Edit the rows below by replacing "icon" with "button" and leaving everything else unchanged. Leave out the pictures when you give the rows back.

============================================================

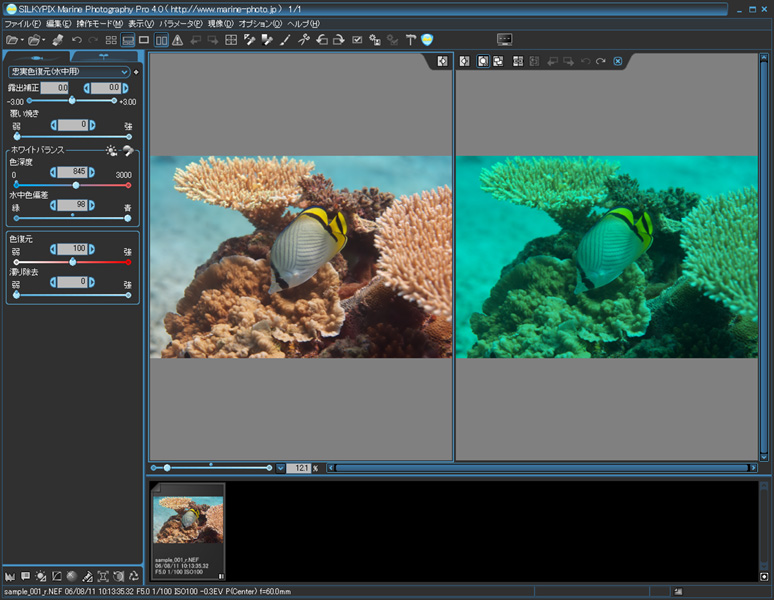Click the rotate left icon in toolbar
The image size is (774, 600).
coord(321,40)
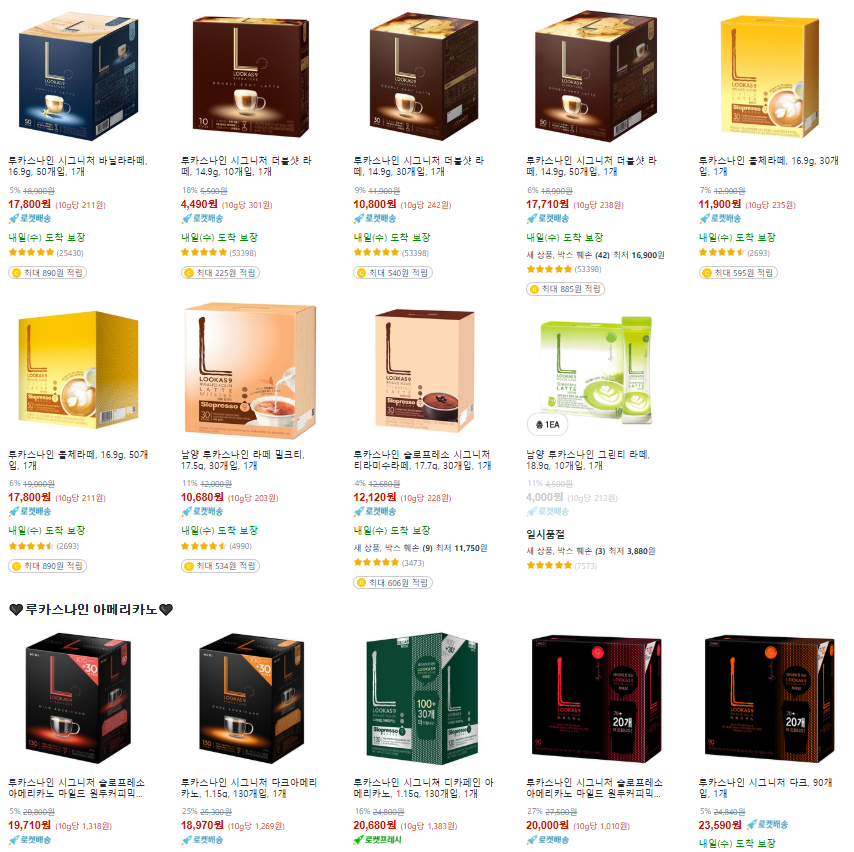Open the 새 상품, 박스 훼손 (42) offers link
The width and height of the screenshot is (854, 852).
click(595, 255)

============================================================

## Written response
Click the rotate left button in toolbar
The image size is (774, 600).
coord(321,40)
Open the 새 상품, 박스 훼손 (42) offers link
The width and height of the screenshot is (854, 852).
click(595, 255)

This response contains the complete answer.